RBI has issued a circular, making it mandatory for banks to link all new floating rate retail loans like personal loan, housing loan, auto loans and floating rate loans to MSMEs to an external benchmark effective October 1, 2019. The circular dated September 4, 2019, permitted the banks to choose one of the several benchmarks like Repo, 3-month or 6-month Treasury bill yield, or any other benchmark published by the Financial Benchmarks India Private Ltd (FBIL) to link their lending rates. The Apex Bank further added that “In order to ensure transparency, standardisation, and ease of understanding of loan products by borrowers, a bank must adopt a uniform external benchmark within a loan category”. It means, the adoption of multiple benchmarks by the same bank is not allowed within a loan category.
Banks were required to reset the interest rate under external benchmark at least once in three months. However, regulator permitted the individual banks to choose spread over the benchmark rate at their discretion, subject to the condition that the credit risk premium may undergo change only when borrower’s credit assessment undergoes a substantial change, as agreed upon in the loan contract. Further, other components of spread including operating cost could be altered once in three years. The existing loans and credit limits linked to the MCLR/Base Rate/BPLR shall continue till repayment or renewal, as the case may be.

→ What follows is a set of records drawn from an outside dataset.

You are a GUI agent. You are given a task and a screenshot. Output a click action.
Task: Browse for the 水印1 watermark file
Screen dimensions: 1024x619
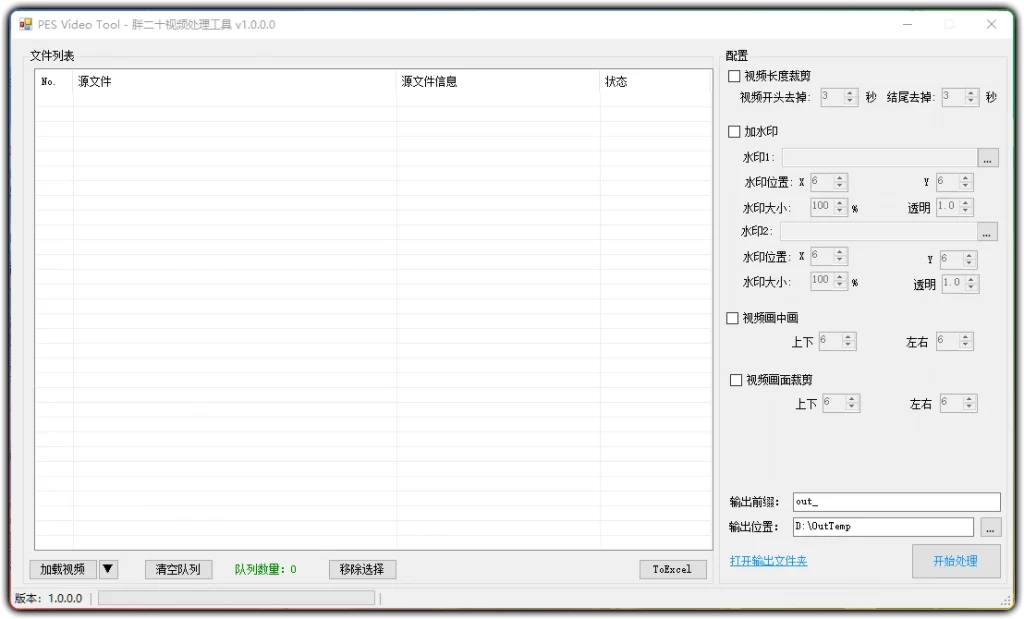pos(987,157)
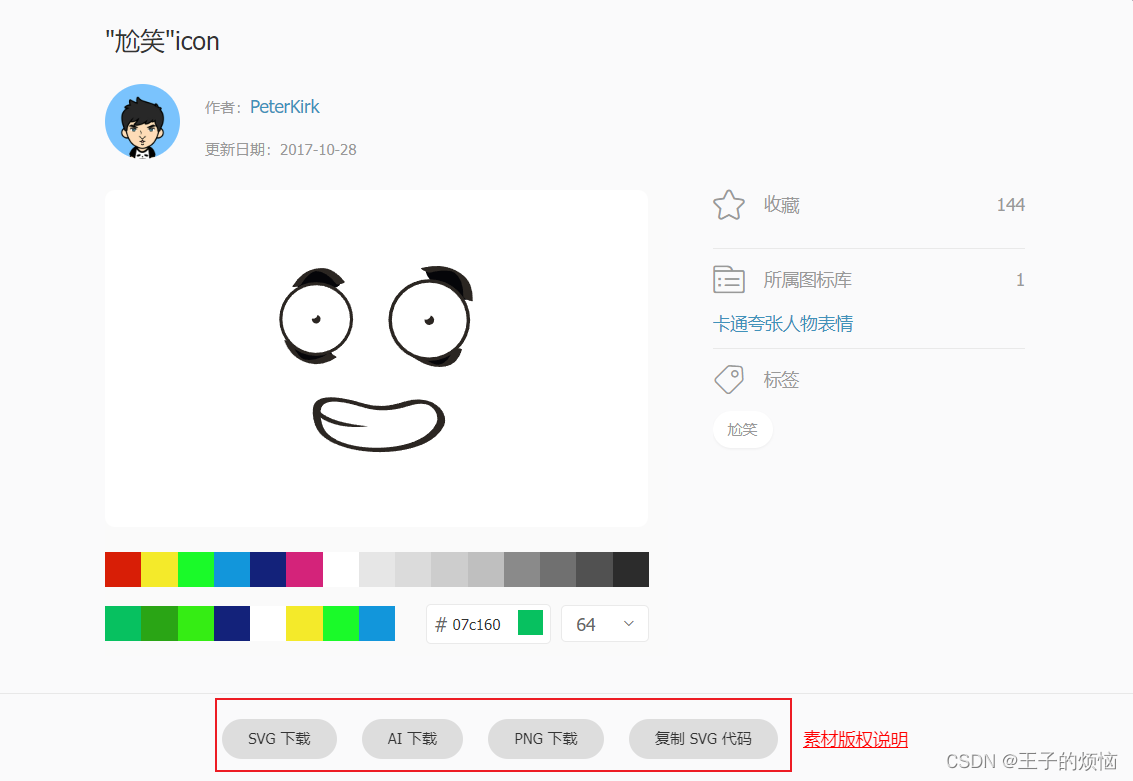This screenshot has width=1133, height=781.
Task: Open author PeterKirk's profile link
Action: 284,106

The RBI communication said that due to various reasons, the transmission of policy rate changes to the lending rate of banks under the current MCLR framework has not been satisfactory. In the ensuing financial year RBI has so far reduced the repo rate by 110 basis points, but the banks have reportedly passed on only up to 40 bps to borrowers. Further, industry and retail borrowers have been complaining to RBI that banks do not pass on the entire RBI’s policy rate (repo rate) reduction to them. Hence the above move of linking external benchmark aimed at ensuring faster transmission of policy rate cuts to borrowers.